MariaDB - stores data about anomalies and time series features profile fingerprints for matching and learning things that are not anomalous. mariadb can run on the same host as Skyline or it can be remote. Running the DB remotely will make the Skyline a little bit slower.
nginx - Skyline serves the webapp and flux via gunicorn and nginx handles endpoint routing, SSL termination and basic http auth. Ideally the reverse proxy should be run on the same host as Skyline.
memcached - caches Ionosphere SQL data, memcached should ideally be run on the same host as Skyline.

Skyline configuration

All Skyline configuration is handled in skyline/settings.py and in this documentation configuration options are referred to via their docstrings name e.g. settings.FULL_DURATION which links to their description in this documentation.
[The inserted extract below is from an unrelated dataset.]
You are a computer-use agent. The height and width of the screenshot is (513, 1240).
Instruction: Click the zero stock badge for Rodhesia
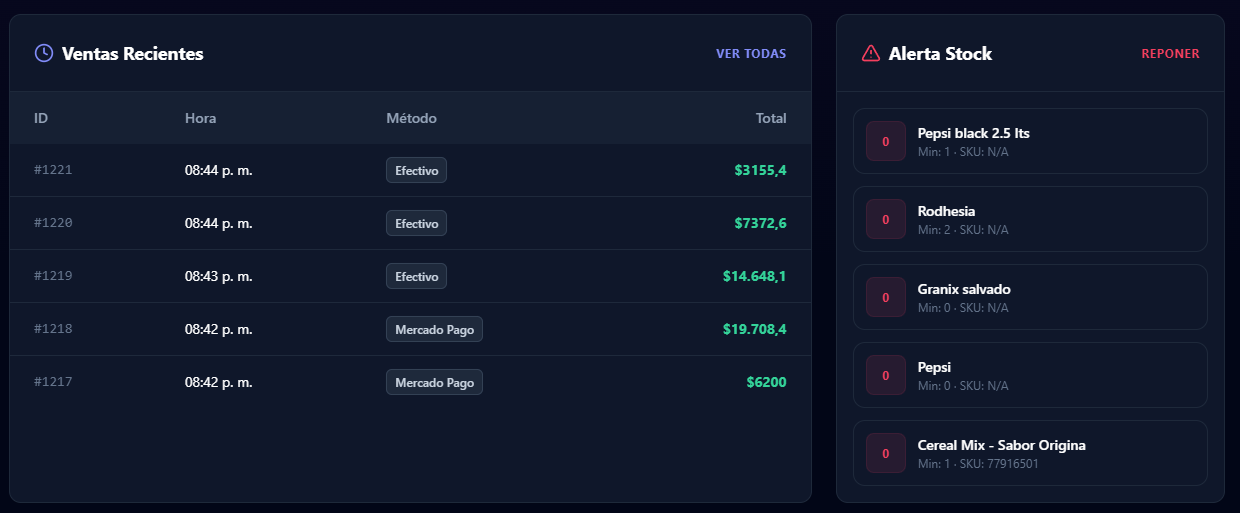click(x=885, y=219)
There are lots of settings in settings.py, 342 at last count, do not feel intimidated by this. The default settings should be adequate and reasonable for starting out with. The settings that you must change and take note of are all documented further on this page and are labelled with [USER_DEFINED] in the settings.py.

Note

You will encounter settings that are described as ADVANCED FEATURE or EXPERIMENTAL. Many of these settings are not necessarily fully described or even partially documented as they require a deeper understanding of the Skyline internals, generally in terms of how Skyline pipelines, analyses and alerts on the data, in order to understand their use, implementation and execution. This knowledge comes from use and experience and the documentation cannot describe every aspect of all the highly configurable manners in which Skyline can be run. Further to this any feature labelled with ADVANCED FEATURE or EXPERIMENTAL should be considered as not stable and may change rapidly with backwards incompatible changes or not entirely fleshed out or used. One exception to this being cluster related settings which can be considered latest and should be stable.

Ouickstart - Dawn

utils/dawn/skyline.dawn.sh is a set up script to deploy a standalone Skyline and Graphite instance, it is for testing purposes and if used to deploy a permanent instance the recommendations regarding security and configuration should be followed, see Dawn section.
Or if you just wish to review the build steps, component builds and installs described below, the steps of the build script steps are described in Dawn section.

Manual Installation

Note

All the documentation and testing is based on running Skyline in a Python-3.8.17 virtualenv, if you choose to deploy Skyline another way, you are on your own. Although it is possible to run Skyline in a different type of environment, it does not lend itself to repeatability or a common known state.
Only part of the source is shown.